WORK REQUIRED: A line belongs in the answer if it contains "agent"; copy every such line from the entries below.

DATA RECORDS:
Content starts

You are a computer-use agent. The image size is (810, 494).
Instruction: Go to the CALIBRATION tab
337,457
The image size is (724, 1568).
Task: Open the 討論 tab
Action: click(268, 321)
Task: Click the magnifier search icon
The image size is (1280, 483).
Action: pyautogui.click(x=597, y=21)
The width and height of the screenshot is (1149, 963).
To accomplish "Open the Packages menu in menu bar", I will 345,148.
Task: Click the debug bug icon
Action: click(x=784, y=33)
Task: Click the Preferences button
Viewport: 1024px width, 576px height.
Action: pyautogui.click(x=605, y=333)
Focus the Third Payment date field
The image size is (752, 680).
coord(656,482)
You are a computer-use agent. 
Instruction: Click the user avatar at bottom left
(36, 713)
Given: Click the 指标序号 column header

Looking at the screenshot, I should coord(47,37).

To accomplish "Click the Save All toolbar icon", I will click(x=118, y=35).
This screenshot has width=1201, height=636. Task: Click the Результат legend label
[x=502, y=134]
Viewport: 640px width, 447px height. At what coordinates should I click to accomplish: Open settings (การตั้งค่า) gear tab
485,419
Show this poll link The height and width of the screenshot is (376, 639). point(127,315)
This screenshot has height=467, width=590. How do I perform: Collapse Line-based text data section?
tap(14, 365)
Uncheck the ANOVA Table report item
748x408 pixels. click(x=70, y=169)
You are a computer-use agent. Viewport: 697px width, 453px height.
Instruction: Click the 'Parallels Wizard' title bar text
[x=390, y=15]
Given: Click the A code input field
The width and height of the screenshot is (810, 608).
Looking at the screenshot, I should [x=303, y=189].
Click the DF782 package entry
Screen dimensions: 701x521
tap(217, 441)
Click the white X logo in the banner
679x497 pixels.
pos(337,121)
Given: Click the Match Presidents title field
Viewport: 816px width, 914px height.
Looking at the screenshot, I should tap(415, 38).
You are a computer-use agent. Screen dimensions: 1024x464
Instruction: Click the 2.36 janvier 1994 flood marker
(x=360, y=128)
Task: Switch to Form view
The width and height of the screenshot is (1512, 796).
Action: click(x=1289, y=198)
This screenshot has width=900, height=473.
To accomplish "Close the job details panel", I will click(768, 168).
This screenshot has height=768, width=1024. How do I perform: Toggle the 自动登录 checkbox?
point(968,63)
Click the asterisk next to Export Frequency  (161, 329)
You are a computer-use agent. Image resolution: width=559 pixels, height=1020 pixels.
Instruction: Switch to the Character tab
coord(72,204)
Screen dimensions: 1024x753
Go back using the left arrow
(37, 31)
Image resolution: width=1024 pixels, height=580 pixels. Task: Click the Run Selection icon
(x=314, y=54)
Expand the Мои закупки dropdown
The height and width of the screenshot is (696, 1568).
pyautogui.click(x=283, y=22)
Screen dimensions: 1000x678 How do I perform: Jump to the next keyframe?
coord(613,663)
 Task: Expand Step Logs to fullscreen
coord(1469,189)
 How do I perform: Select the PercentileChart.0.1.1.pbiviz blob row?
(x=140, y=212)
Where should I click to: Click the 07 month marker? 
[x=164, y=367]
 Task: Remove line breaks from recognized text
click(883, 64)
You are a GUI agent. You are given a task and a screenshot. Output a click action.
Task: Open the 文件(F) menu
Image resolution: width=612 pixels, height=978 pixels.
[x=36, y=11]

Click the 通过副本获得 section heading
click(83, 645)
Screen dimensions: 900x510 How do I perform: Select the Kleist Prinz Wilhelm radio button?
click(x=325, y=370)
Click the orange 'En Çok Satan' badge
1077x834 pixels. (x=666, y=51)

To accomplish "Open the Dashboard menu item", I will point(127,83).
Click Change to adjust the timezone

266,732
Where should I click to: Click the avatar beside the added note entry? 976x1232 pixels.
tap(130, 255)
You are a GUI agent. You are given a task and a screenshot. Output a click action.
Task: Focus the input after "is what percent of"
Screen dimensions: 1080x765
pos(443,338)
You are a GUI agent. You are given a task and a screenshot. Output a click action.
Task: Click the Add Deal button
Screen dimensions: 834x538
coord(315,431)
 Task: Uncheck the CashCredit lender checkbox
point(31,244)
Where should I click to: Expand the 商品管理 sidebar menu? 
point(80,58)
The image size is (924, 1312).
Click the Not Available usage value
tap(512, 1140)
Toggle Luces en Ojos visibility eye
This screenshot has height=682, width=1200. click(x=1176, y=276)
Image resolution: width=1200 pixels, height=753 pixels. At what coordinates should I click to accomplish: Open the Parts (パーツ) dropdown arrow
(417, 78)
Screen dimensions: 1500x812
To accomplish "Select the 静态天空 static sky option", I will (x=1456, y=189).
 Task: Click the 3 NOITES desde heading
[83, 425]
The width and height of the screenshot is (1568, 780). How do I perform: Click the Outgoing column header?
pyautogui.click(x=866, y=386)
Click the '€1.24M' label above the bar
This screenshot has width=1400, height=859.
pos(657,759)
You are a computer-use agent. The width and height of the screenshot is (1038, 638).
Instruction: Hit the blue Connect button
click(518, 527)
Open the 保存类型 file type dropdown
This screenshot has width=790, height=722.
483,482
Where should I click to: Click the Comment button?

Content ends

THE COMPLETED TASK:
You are a computer-use agent. The image size is (810, 494).
You are a computer-use agent. 
You are a computer-use agent. Viewport: 697px width, 453px height.
You are a computer-use agent. Screen dimensions: 1024x464
You are a computer-use agent. Image resolution: width=559 pixels, height=1020 pixels.
You are a GUI agent. You are given a task and a screenshot. Output a click action.
You are a GUI agent. You are given a task and a screenshot. Output a click action.
You are a GUI agent. You are given a task and a screenshot. Output a click action.
You are a computer-use agent. The width and height of the screenshot is (1038, 638).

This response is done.